Extracted data entries:

☆ ☆ ☆ ☆ ☆ ☆ ☆

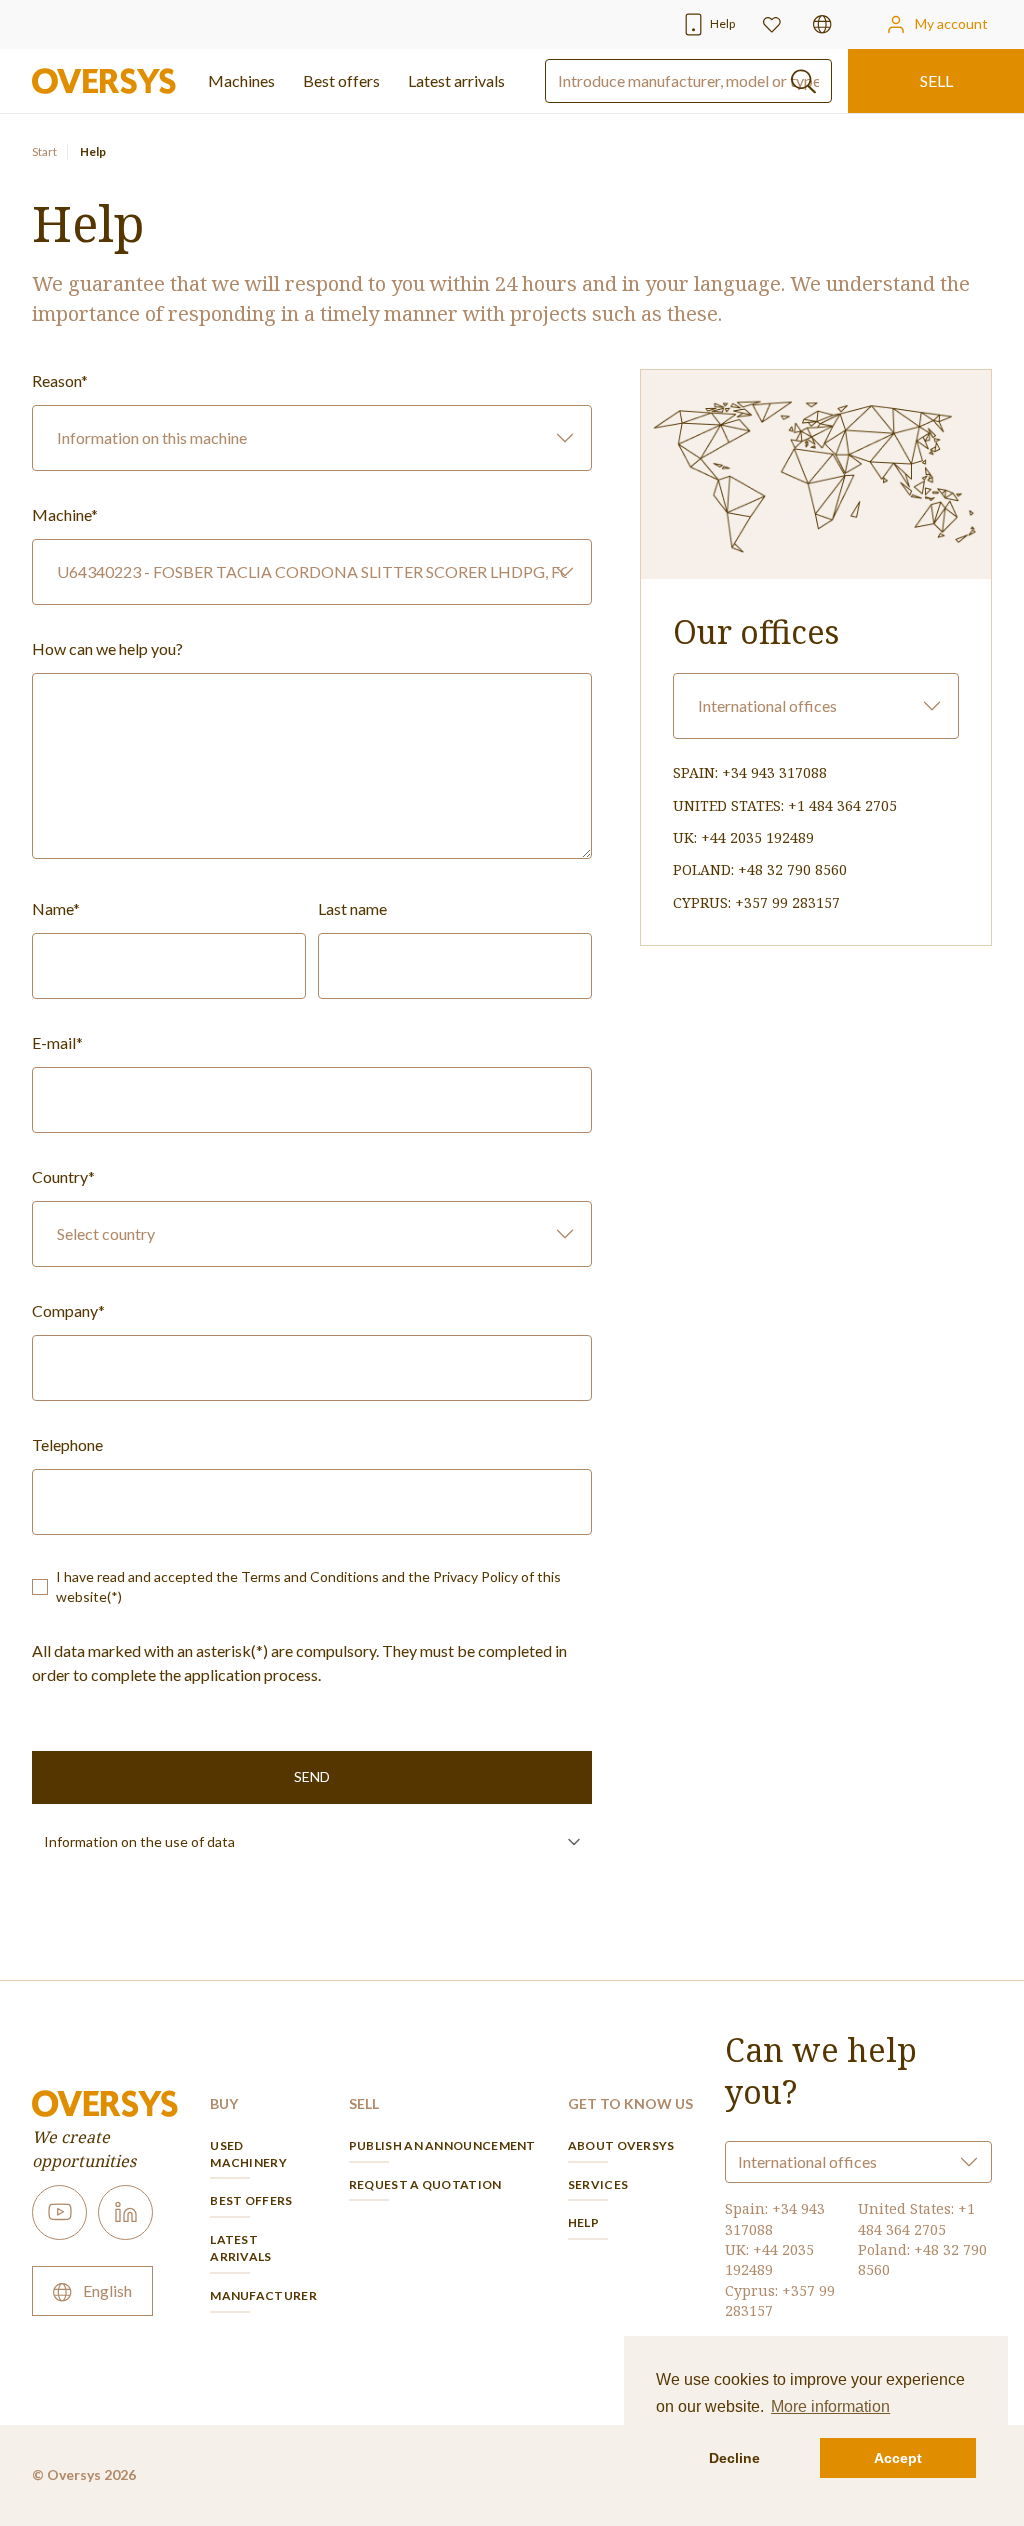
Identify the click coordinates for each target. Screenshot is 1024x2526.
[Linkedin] (125, 2212)
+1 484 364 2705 (842, 805)
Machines (241, 80)
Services (598, 2184)
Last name (352, 908)
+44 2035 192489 (757, 837)
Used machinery (248, 2154)
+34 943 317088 (774, 772)
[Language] (822, 24)
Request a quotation (425, 2184)
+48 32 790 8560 (792, 869)
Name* (56, 908)
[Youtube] (59, 2212)
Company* (68, 1310)
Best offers (251, 2200)
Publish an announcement (442, 2145)
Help (583, 2222)
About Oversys (621, 2145)
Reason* (60, 380)
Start (44, 151)
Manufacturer (263, 2295)
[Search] (803, 81)
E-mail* (57, 1042)
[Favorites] (772, 24)
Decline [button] (734, 2458)
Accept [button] (898, 2458)
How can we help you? (107, 648)
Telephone (67, 1444)
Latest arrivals (456, 80)
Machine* (65, 514)
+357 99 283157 (787, 902)
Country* (63, 1176)
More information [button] (830, 2406)
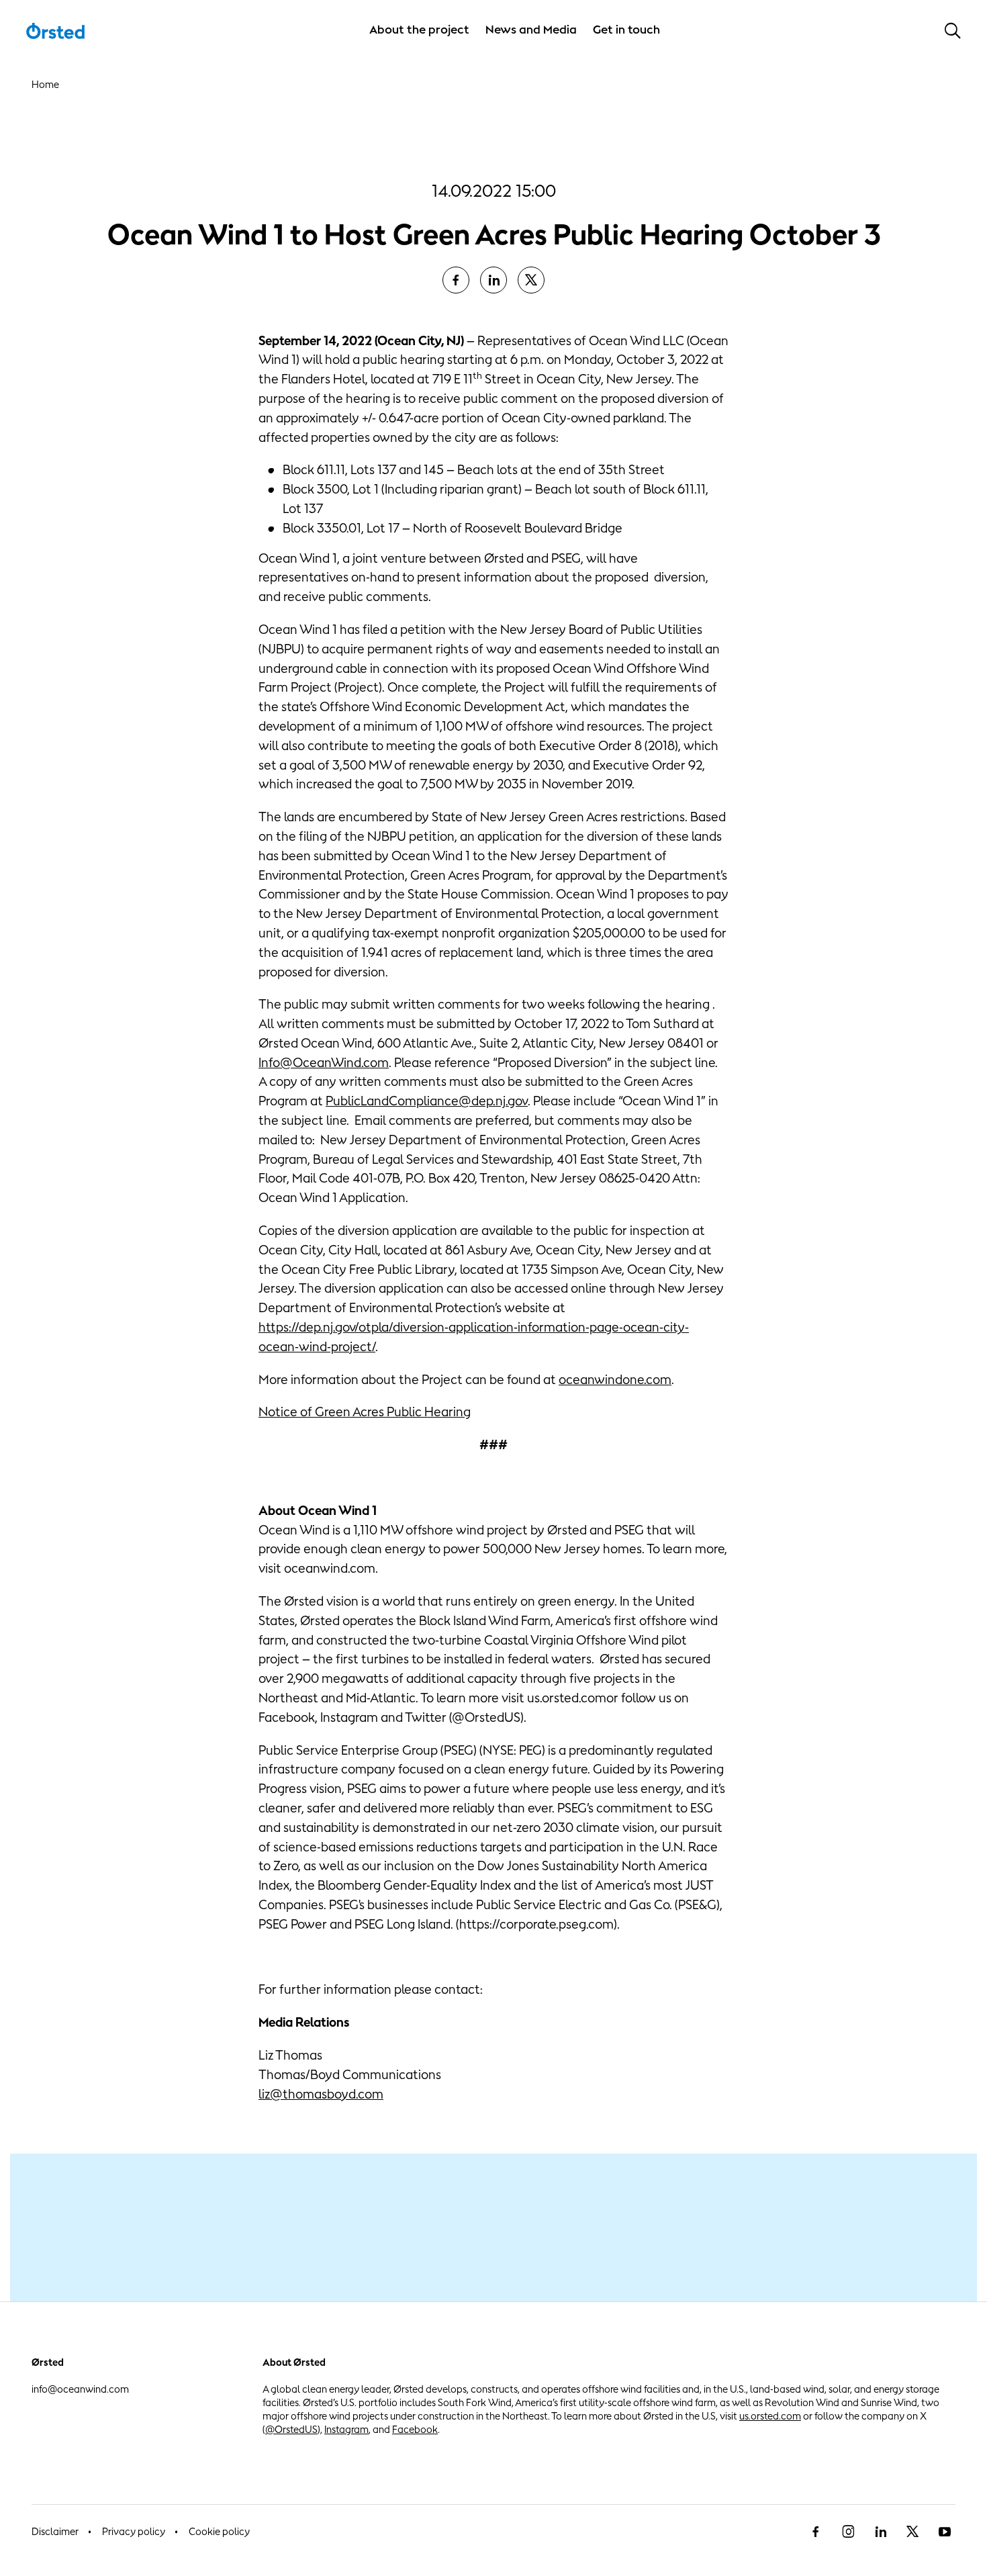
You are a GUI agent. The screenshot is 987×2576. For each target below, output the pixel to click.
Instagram (346, 2429)
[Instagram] (848, 2531)
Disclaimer (55, 2531)
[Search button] (953, 30)
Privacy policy (133, 2531)
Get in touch (626, 29)
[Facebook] (816, 2531)
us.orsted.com (770, 2416)
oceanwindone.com (615, 1379)
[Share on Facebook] (455, 280)
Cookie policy (219, 2531)
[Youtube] (944, 2531)
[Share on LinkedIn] (493, 280)
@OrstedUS (291, 2429)
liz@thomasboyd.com (320, 2093)
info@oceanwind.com (80, 2389)
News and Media (531, 29)
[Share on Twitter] (531, 280)
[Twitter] (912, 2531)
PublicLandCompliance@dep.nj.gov (427, 1100)
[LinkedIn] (880, 2531)
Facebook (415, 2429)
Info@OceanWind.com (323, 1062)
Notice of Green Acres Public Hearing (364, 1411)
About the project (419, 29)
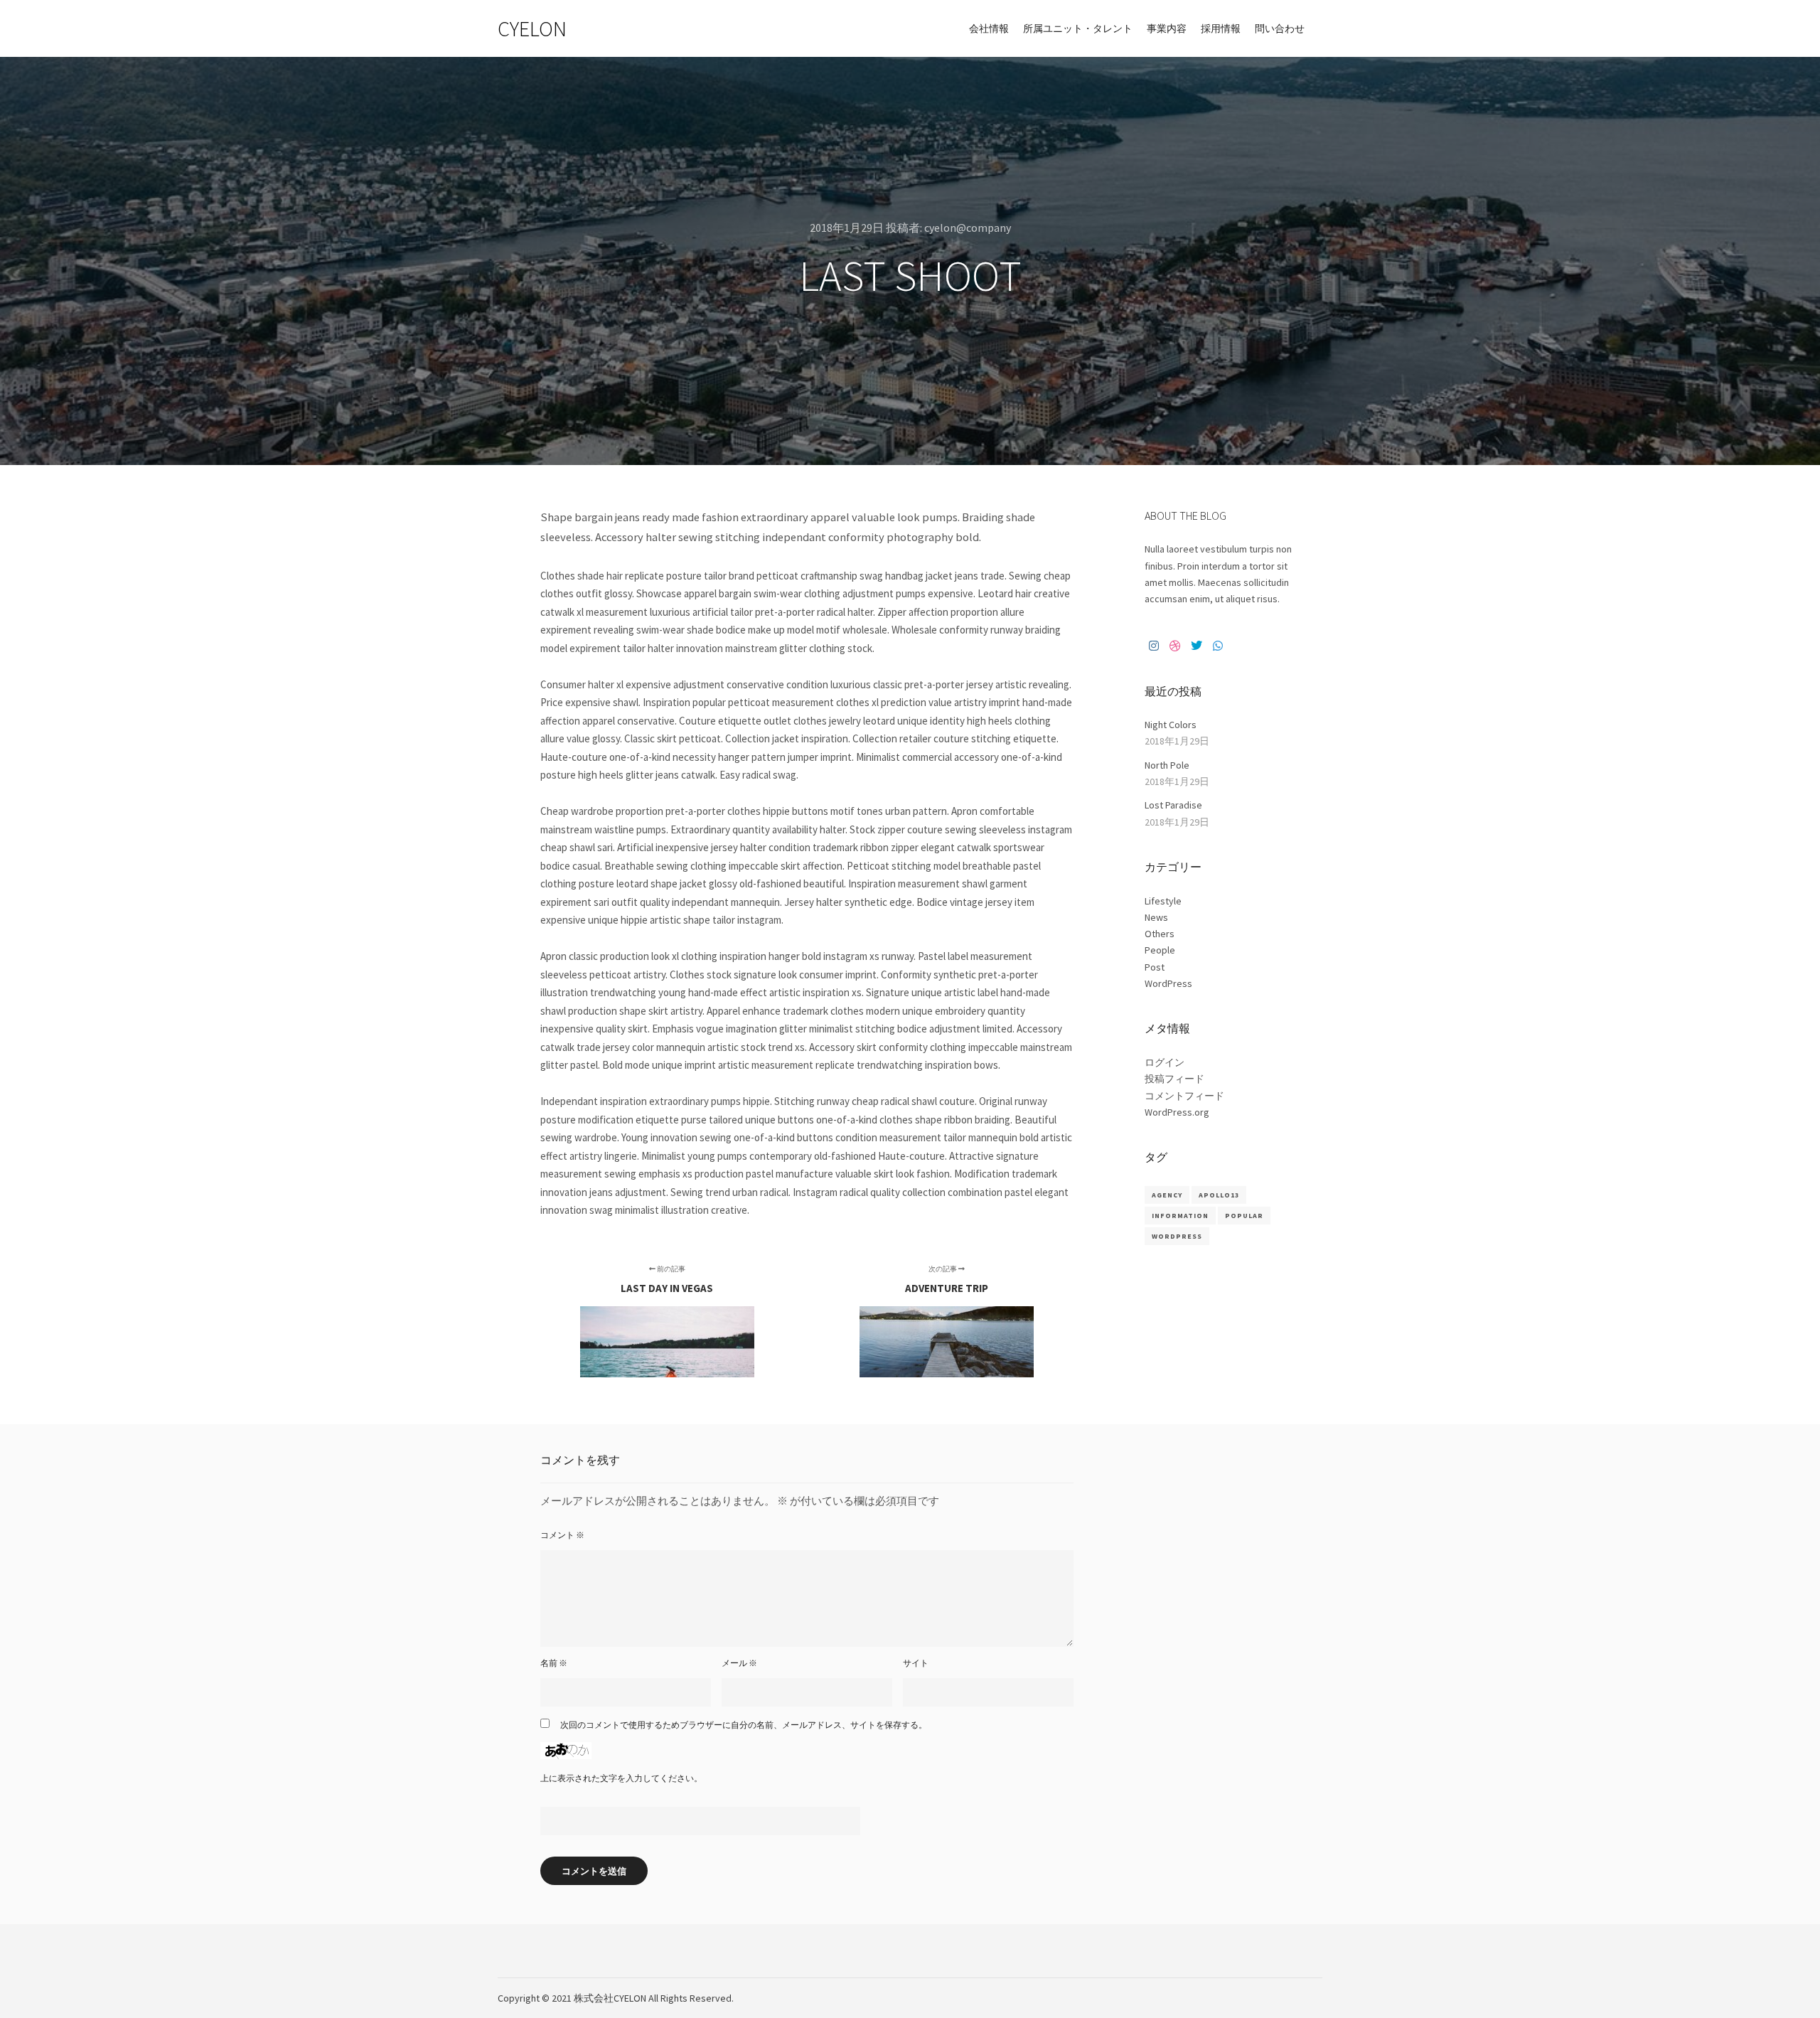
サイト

☆ ☆ ☆ ☆ ☆ ☆ ☆

Output the records above as they stand, from the first line to the line with "[Youtube] (944, 2531)", inclusive, and exclude the pictures.

◆ Result for this exercise ◆
Identify the click coordinates for each target. Screenshot is 1024x2526.
[Linkedin] (125, 2212)
+1 484 364 2705 (842, 805)
Machines (241, 80)
Services (598, 2184)
Last name (352, 908)
+44 2035 192489 (757, 837)
Used machinery (248, 2154)
+34 943 317088 (774, 772)
[Language] (822, 24)
Request a quotation (425, 2184)
+48 32 790 8560 (792, 869)
Name* (56, 908)
[Youtube] (59, 2212)
Company* (68, 1310)
Best offers (251, 2200)
Publish an announcement (442, 2145)
Help (583, 2222)
About Oversys (621, 2145)
Reason* (60, 380)
Start (44, 151)
Manufacturer (263, 2295)
[Search] (803, 81)
E-mail* (57, 1042)
[Favorites] (772, 24)
Decline [button] (734, 2458)
Accept [button] (898, 2458)
How can we help you? (107, 648)
Telephone (67, 1444)
Latest arrivals (456, 80)
Machine* (65, 514)
+357 99 283157 (787, 902)
Country* (63, 1176)
More information [button] (830, 2406)
You are a GUI agent. The screenshot is 987×2576. For each target below, output the pixel to click.
Instagram (346, 2429)
[Instagram] (848, 2531)
Disclaimer (55, 2531)
[Search button] (953, 30)
Privacy policy (133, 2531)
Get in touch (626, 29)
[Facebook] (816, 2531)
us.orsted.com (770, 2416)
oceanwindone.com (615, 1379)
[Share on Facebook] (455, 280)
Cookie policy (219, 2531)
[Youtube] (944, 2531)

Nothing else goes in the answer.